First an overview of the control methods is necessary.There are several such as leader-follower, virtual structure, behavior-based, consensus-based, and artificial potential field and advanced AI-based methods (like artificial neural networks and deep reinforcement learning).

There are advantages and limitations of each approach, showcasing how conventional methods offer reliability and simplicity, while AI-based strategies provide adaptability and sophisticated optimization capabilities.

There is a critical need for innovative solutions and interdisciplinary approaches combining conventional and AI methods to overcome existing challenges and fully exploit the potential of UAV swarms in various applications, so the infrastructure and solution accelerator stacks must enable switching from one AI model to another or even change direction from one control strategy to another.

Real-world applications for UAV swarms are not only present, they are the future.
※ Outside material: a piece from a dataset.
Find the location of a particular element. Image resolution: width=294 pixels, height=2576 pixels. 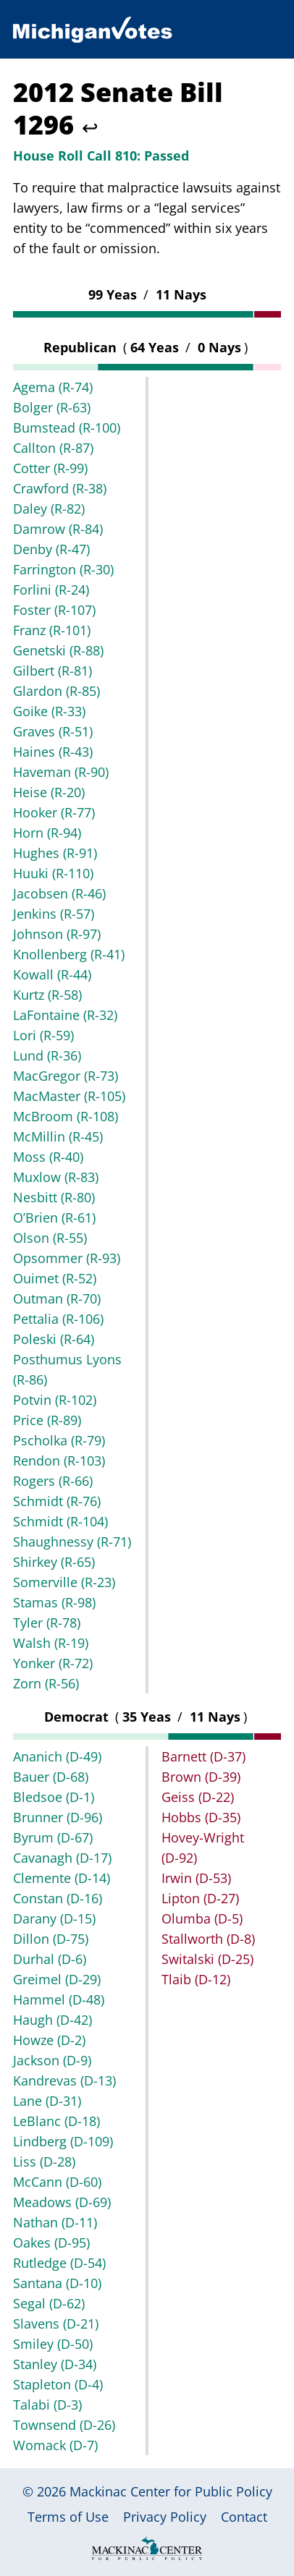

Privacy Policy is located at coordinates (164, 2516).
So this case study is justified by wide-ranging applications across fields such as military affairs, agriculture, search and rescue operations, environmental monitoring, and delivery services.

Now, for a little more detail on the control methods to select one that we can leverage for a cloud representation. These control methods include:

Leader-Follower Method: This method involves a designated leader UAV guiding the formation, with other UAVs following its path. It's simple and effective but can be limited by the leader's capabilities.
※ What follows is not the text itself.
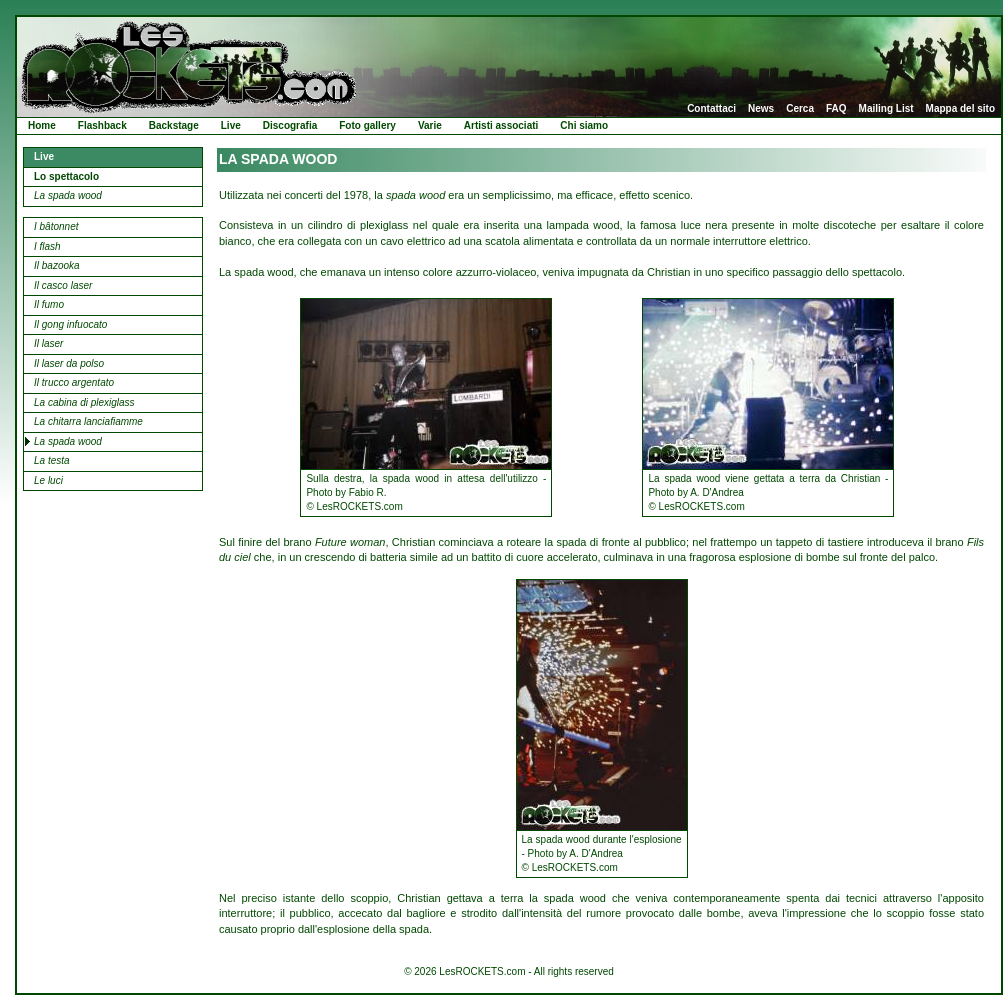 This screenshot has height=995, width=1003. I want to click on La testa, so click(52, 460).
Virtual Structure Method: UAVs maintain relative positions to a virtual structure, which moves according to the desired formation. This method is flexible but requires precise control algorithms.

Behavior-Based Method: UAVs follow simple rules based on their interactions with neighboring UAVs, mimicking natural swarm behaviors. This method is robust but can be unpredictable in complex scenarios.

Consensus-Based Method: UAVs communicate and reach a consensus on their positions to form the desired shape. This method is reliable and scalable but can be slow in large swarms.

Artificial Potential Field Method: UAVs are guided by virtual forces that attract them to the desired formation and repel them from obstacles. This method is intuitive but can suffer from local minima issues.

Artificial Neural Networks (ANN): ANN-based methods use machine learning to adaptively control UAV formations. These methods are highly adaptable but require significant computational resources.

Deep Reinforcement Learning (DRL): DRL-based methods use advanced AI techniques to optimize UAV swarm control. These methods are highly sophisticated and can handle complex environments but are computationally intensive.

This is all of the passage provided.